Wikidata:Property proposal/Computational complexity

computational complexity[edit]

Originally proposed at Wikidata:Property proposal/Natural science

Motivation

As done for the algorithms, I propose this property for the complexity class (Q908207) which a computational problem (Q3435924) may have been proved to belong to. Here a single property is sufficient, because computational complexity is expressed in terms of set membership. --Horcrux (talk) 18:05, 6 February 2022 (UTC)[reply]

Discussion

• Opensofias
  Tobias1984
  Arthur Rubin
  Cuvwb
  TomT0m
  Physikerwelt
  Lymantria
  Bigbossfarin
  Infovarius
  Helder
  PhilMINT
  Malore
  Lore.mazza51
  Wikisaurus
  The Anome
  The-erinaceous-one
  Daniel Mietchen
  Haansn08
  Xenmorpha
  John Samuel
  Jeremy Dover
  Toni 001
  Bocardodarapti
  Duckmather
  HTinC23
  fgnievinski
  
  Notified participants of WikiProject Mathematics --Horcrux (talk) 18:05, 6 February 2022 (UTC)[reply]
• WikiProject Informatics has more than 50 participants and couldn't be pinged. Please post on the WikiProject's talk page instead. --Horcrux (talk) 18:06, 6 February 2022 (UTC)[reply]
• Why not just "is instance of" "NP-complete problem"? Looks redundant... Wikisaurus (talk) 18:08, 6 February 2022 (UTC)[reply]

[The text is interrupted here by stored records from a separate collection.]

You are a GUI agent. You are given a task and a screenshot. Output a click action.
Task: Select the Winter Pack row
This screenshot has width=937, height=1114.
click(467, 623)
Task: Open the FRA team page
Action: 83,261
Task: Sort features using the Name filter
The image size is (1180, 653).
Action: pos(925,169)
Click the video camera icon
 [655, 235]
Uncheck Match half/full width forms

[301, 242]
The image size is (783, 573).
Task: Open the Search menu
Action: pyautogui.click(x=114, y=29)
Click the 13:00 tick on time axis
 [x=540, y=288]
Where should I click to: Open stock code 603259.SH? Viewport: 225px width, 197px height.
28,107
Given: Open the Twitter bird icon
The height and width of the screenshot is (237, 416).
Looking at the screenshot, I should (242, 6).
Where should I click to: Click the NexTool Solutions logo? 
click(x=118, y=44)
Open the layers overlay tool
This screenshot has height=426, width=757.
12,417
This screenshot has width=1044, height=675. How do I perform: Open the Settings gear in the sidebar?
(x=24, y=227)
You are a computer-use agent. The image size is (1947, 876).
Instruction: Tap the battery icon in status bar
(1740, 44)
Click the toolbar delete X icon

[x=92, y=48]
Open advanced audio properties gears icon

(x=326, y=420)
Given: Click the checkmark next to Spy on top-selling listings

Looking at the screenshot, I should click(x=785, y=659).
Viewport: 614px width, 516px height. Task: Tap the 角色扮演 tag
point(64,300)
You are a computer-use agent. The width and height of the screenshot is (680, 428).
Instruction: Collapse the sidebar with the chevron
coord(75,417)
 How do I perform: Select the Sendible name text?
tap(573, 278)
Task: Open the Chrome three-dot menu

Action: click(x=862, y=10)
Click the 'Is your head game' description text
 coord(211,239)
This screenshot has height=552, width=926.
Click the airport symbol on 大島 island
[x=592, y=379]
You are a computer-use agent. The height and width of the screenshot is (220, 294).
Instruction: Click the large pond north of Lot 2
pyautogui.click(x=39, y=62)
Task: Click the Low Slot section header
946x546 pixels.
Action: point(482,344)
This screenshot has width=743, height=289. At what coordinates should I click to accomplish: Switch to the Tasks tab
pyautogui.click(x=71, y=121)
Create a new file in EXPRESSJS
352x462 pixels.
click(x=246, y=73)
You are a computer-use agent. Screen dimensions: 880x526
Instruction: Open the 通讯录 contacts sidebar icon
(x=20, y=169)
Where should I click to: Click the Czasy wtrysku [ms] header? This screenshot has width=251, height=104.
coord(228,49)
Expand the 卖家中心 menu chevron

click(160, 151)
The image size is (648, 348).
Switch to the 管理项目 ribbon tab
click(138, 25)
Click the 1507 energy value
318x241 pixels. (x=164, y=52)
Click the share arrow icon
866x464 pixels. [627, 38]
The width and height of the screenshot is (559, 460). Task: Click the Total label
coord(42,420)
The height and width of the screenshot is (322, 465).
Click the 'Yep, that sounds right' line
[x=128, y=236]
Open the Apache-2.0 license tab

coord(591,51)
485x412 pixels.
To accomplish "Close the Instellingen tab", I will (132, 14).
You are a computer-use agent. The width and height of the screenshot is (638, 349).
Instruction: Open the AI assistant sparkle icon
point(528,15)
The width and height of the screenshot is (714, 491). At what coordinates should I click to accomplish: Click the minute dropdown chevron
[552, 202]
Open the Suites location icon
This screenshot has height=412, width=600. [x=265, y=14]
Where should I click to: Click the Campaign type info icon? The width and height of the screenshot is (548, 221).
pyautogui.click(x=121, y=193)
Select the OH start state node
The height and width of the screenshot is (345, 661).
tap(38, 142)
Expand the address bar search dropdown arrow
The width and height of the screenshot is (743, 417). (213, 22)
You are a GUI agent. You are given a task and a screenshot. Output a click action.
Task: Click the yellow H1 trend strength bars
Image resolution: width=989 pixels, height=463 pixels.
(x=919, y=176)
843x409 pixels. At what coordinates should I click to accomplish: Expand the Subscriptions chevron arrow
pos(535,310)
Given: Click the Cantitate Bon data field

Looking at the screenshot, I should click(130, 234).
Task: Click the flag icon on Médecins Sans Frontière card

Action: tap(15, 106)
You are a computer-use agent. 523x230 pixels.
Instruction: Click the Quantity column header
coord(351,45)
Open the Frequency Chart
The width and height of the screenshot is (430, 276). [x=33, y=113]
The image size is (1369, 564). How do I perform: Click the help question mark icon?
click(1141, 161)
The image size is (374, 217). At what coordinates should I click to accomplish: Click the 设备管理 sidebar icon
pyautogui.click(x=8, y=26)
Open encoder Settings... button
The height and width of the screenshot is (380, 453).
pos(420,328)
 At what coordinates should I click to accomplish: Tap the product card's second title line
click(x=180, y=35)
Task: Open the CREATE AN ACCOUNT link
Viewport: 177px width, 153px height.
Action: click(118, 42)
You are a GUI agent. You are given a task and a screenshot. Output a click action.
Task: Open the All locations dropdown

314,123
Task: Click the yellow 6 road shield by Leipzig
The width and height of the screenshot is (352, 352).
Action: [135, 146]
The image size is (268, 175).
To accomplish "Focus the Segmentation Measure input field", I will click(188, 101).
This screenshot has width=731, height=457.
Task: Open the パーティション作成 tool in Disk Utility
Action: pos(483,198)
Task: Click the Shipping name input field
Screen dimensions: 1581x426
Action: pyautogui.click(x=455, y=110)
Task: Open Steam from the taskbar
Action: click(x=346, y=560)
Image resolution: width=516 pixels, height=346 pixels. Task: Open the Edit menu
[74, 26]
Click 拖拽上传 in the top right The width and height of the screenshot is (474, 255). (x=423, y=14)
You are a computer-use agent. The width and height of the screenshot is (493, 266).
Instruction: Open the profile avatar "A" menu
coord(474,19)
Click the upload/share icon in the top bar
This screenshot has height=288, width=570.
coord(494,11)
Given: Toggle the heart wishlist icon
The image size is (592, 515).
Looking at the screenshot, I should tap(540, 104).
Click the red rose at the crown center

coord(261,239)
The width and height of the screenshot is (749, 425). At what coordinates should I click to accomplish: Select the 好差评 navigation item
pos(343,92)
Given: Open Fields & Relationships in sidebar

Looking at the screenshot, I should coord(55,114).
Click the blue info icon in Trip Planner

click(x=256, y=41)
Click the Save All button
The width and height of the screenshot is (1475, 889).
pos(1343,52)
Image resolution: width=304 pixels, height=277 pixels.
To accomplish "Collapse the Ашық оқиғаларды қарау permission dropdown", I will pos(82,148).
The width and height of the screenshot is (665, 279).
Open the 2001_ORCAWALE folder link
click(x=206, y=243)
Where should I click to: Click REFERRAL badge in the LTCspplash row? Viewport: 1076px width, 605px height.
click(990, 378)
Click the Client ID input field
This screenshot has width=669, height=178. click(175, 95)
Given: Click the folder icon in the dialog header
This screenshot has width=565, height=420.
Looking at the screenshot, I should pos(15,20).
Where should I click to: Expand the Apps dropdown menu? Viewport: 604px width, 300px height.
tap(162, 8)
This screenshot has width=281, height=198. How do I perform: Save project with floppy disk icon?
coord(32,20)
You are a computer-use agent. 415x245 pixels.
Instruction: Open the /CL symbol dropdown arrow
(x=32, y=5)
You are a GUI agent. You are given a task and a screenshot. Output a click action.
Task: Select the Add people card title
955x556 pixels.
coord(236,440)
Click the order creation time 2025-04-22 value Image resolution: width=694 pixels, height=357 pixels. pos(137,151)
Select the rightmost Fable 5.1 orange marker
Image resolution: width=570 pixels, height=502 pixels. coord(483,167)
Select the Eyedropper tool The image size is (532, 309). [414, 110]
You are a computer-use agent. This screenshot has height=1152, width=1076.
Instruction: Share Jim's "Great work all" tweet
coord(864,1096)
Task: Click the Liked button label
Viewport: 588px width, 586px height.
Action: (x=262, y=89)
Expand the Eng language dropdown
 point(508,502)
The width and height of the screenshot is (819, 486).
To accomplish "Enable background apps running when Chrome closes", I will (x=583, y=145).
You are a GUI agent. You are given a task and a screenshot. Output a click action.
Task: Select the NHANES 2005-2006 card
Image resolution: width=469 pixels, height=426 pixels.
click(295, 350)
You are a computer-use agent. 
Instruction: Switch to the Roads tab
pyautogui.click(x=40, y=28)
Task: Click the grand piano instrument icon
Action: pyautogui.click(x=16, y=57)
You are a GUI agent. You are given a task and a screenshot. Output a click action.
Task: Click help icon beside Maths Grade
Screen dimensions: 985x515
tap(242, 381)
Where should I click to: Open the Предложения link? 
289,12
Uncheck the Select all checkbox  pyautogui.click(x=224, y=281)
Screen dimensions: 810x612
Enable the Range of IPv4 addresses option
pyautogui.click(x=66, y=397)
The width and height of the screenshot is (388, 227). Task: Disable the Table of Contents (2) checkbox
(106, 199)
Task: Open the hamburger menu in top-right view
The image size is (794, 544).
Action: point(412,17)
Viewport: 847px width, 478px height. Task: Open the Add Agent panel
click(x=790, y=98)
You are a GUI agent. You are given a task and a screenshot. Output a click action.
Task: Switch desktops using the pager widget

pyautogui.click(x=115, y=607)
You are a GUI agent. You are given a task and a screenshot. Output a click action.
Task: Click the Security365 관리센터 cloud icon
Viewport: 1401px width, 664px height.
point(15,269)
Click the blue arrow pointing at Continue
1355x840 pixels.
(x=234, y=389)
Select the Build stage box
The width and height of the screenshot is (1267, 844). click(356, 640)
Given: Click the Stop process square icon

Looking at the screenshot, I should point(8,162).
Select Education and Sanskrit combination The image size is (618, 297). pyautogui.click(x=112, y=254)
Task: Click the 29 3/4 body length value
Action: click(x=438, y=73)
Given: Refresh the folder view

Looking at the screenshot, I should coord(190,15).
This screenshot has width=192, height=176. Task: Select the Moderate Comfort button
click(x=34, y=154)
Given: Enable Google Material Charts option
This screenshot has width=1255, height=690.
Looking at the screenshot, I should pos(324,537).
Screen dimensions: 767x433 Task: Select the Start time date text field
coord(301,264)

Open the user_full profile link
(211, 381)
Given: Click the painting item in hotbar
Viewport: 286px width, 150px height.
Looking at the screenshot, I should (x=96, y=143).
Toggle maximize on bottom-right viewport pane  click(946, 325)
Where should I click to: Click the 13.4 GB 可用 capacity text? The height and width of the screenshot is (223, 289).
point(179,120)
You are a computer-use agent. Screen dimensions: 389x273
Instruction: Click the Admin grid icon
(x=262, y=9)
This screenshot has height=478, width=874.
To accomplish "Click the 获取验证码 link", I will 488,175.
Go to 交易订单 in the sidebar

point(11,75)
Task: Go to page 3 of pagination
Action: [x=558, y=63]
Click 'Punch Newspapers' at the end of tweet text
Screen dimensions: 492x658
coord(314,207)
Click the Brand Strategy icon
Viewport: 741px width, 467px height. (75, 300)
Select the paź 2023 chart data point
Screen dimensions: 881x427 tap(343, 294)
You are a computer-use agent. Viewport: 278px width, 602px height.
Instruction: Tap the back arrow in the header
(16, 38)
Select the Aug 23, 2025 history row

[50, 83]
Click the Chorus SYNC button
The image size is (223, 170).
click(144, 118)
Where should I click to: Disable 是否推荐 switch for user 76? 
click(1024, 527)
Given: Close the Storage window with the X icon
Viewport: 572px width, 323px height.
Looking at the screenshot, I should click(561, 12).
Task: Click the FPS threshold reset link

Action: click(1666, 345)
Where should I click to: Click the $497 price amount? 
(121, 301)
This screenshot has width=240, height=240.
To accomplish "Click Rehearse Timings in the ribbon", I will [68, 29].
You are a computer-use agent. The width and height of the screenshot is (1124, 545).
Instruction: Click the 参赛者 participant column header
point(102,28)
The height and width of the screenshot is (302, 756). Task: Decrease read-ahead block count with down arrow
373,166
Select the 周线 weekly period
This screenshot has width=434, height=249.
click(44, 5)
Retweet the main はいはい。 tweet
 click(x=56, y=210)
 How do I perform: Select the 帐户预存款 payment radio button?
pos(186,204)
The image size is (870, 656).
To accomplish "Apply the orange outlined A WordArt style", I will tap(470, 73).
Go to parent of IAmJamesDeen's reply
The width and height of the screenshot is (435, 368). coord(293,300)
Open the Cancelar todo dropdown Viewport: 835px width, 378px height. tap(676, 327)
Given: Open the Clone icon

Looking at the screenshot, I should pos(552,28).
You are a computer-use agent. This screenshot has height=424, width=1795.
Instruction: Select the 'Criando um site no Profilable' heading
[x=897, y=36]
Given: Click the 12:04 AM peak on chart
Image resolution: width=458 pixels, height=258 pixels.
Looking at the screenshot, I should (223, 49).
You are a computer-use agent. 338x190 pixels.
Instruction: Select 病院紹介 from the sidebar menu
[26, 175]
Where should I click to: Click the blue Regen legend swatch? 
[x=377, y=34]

  @Wikisaurus: Redundant with respect to what (notice that the current usage of instance of (P31) is wrong)? And I think creating an item labelled "X problem" for each complexity class "X" it would be a far worse solution. --Horcrux (talk) 18:15, 6 February 2022 (UTC)[reply]

  Furthermore, you would still need this property for stating that <"X problem" has complexity "X">. --Horcrux (talk) 09:41, 7 February 2022 (UTC)[reply]

  @Horcrux: look at the definition of en wiki. You have something like « a problem is NP-complete if » … which states that in effect this is a characterisation of a problem. Basically this is exactly what the « instance » relationship in OWL or other ontology languages defines :  the class is a predicate. Here we have a predicate that applies to algorithmic problems. The « instance of » relationship states exactly that the object satisfies the predicate. author  TomT0m / talk page 10:34, 8 February 2022 (UTC)[reply]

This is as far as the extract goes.